Tiongkok, Radio Bharata Online - Pesawat luar angkasa berawak Shenzhou-19 milik Tiongkok dijadwalkan diluncurkan pada hari Rabu (30/10) pukul 04:27 (Waktu Beijing) dari Pusat Peluncuran Satelit Jiuquan di wilayah barat laut negara tersebut, demikian diumumkan Badan Antariksa Berawak Tiongkok atau China Manned Space Agency (CMSA) pada hari Selasa (29/10).

Lin Xiqiang, Juru Bicara CMSA, mengumumkan hal tersebut saat memberikan pengarahan kepada media tentang tugas utama misi Shenzhou-19.

"Sesuai dengan evaluasi dan keputusan kantor pusat misi, pesawat luar angkasa Shenzhou-19 dijadwalkan diluncurkan pada pukul 04:27 tanggal 30 Oktober Waktu Beijing. Anggota kru adalah astronot Cai Xuzhe, Song Lingdong dan Wang Haoze, dengan Cai Xuzhe sebagai komandan," kata Lin.

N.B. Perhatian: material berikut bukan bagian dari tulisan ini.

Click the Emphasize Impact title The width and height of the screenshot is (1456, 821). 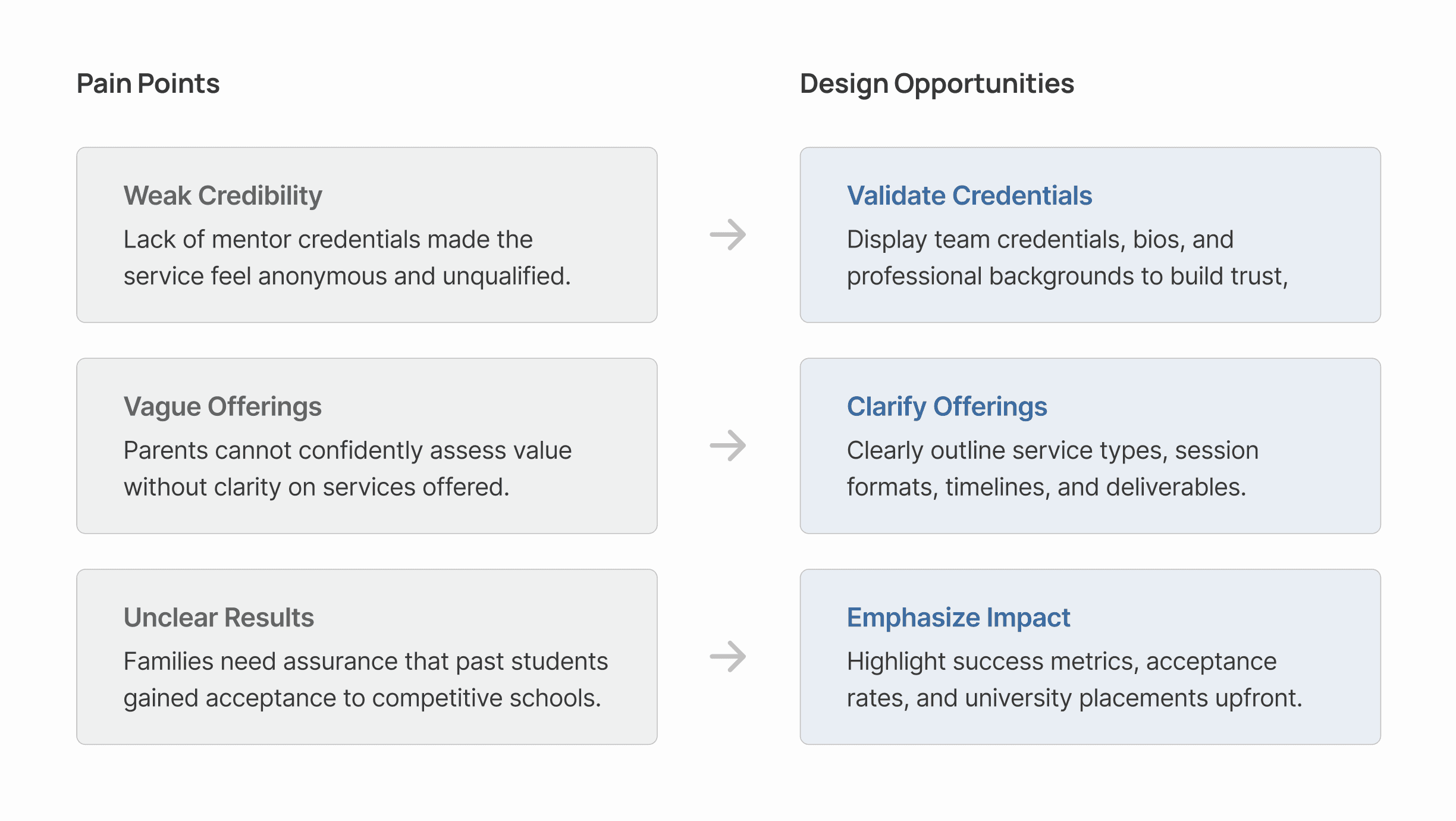tap(958, 618)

"Astronot Cai Xuzhe telah berpartisipasi dalam misi penerbangan antariksa Shenzhou-14. Song Lingdong dan Wang Haoze, di antara kelompok ketiga astronot Tiongkok, lahir pada tahun 1990-an dan akan melakukan penerbangan antariksa untuk pertama kalinya. Song Lingdong adalah mantan pilot angkatan udara sebelum terpilih sebagai astronot dan Wang Haoze sebelumnya menjabat sebagai insinyur senior di Academy of Aerospace Propulsion Technology di bawah China Aerospace Science and Technology Corporation. Saat ini, ia adalah satu-satunya insinyur penerbangan antariksa wanita Tiongkok dan akan menjadi wanita Tiongkok ketiga yang memulai misi penerbangan antariksa berawak," jelasnya.

Ketiga astronot tersebut akan mengambil alih komando stasiun antariksa Tiangong Tiongkok dari kru Shenzhou-18 yang saat ini mengorbit dan akan menghabiskan sekitar enam bulan di luar angkasa.

Shenzhou-19 adalah misi penerbangan ke-33 dari program antariksa berawak Tiongkok, dan misi berawak ke-4 selama tahap penerapan dan pengembangan stasiun antariksa Tiongkok.

Pesawat luar angkasa Shenzhou-19, yang berada di atas roket pembawa Long March-2F, telah dipindahkan ke area peluncuran, dengan pemeriksaan fungsi pra-peluncuran dan uji bersama yang dilakukan untuk memastikan kesiapan pesawat ruang angkasa tersebut.